[Python-Dev] Re: [Python-checkins] python/dist/src/Python
compile.c, 2.319, 2.320
Tim Peters
tim.peters at gmail.com
Thu Aug 19 20:19:35 CEST 2004
[Guido]
>> Maybe I'm out of tune, but I thought that optimizations should be
>> turned off by default because most people don't need them and because
>> of the risk that the optimizer might break something. Haven't there
>> been situations in Python where one optimization or another was found
>> to be unsafe after having been in use (in a release!) for a long
>> time?
[David Abrahams]
> Isn't that a good argument for having them turned on all the time?

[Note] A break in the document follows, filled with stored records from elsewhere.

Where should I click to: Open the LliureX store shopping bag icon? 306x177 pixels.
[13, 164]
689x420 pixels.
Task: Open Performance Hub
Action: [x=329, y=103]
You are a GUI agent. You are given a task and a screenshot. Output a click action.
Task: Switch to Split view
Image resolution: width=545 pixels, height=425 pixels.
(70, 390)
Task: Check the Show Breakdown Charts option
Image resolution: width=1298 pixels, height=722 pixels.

> The easiest way to ship code that suffers from an optimizer bug is to
> do all your development and most of your testing with unoptimized
> code.
That's my belief in this case (as I tried to say earlier, perhaps
unsuccessfully). The current peephole optimizer has been
overwhelmingly successful (the bug report I referenced was about
modules with more than 64KB of bytecode, and Python has always had
troubles of one kind or another with those -- so it grew another one
in that area, BFD), and I'm glad everyone runs it all the time.

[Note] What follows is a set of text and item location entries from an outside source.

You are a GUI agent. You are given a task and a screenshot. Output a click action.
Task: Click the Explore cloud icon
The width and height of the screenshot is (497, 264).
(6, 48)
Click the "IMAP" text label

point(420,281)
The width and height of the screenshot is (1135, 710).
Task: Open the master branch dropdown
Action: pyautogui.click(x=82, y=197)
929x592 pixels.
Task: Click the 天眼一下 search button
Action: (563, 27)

> In C/C++, there's a good reason to develop code unoptimized: it's much
> easier to debug. I'm not sure that applies to Python.

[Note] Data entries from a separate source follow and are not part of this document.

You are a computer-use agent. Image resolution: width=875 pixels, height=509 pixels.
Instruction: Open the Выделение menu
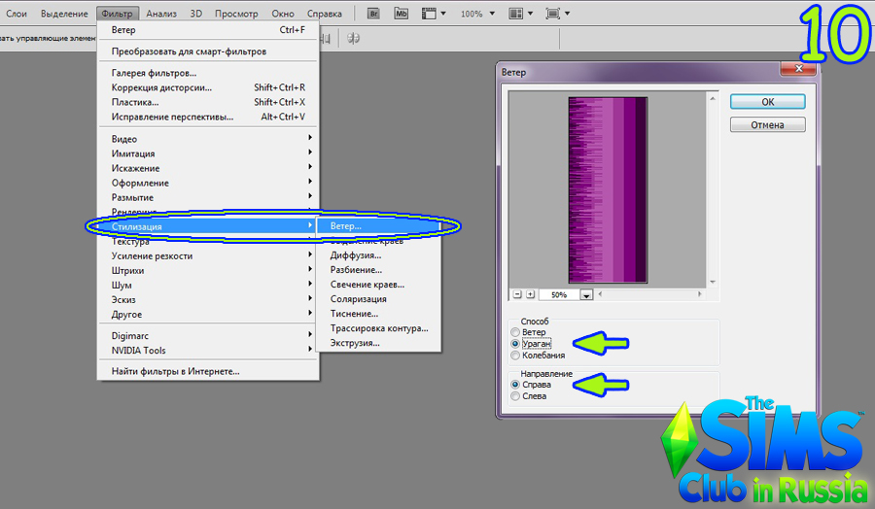(x=63, y=14)
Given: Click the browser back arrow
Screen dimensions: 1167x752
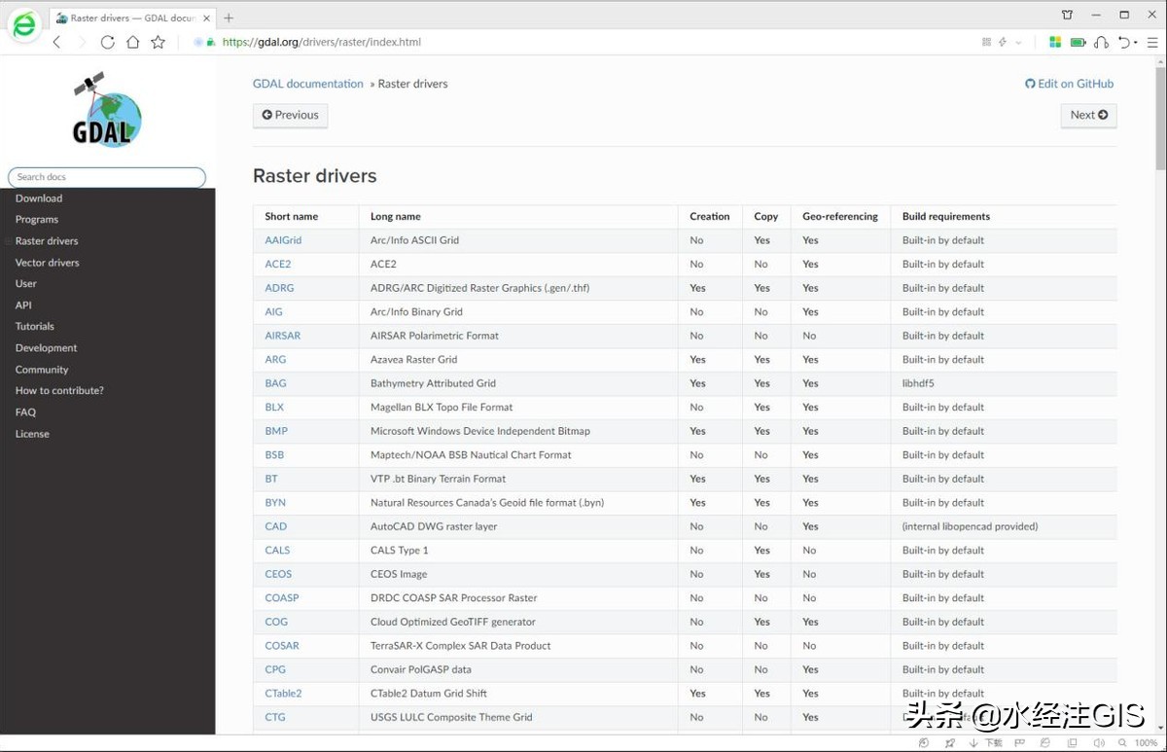Looking at the screenshot, I should point(56,42).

It *used* to apply, and for a similar reason, when -O also controlled
whether SET_LINENO opcodes were generated, and the Python debugger was
blind without them. That's no longer the case. The only reason to
avoid -O now is to retain
if __debug__:
blocks and (same thing) assert statements. That can make a big speed
difference in Zope and ZEO, for example. Life would definitely be
worse if -O could introduce new bugs (other than programmer errors of
putting essential code inside __debug__ blocks).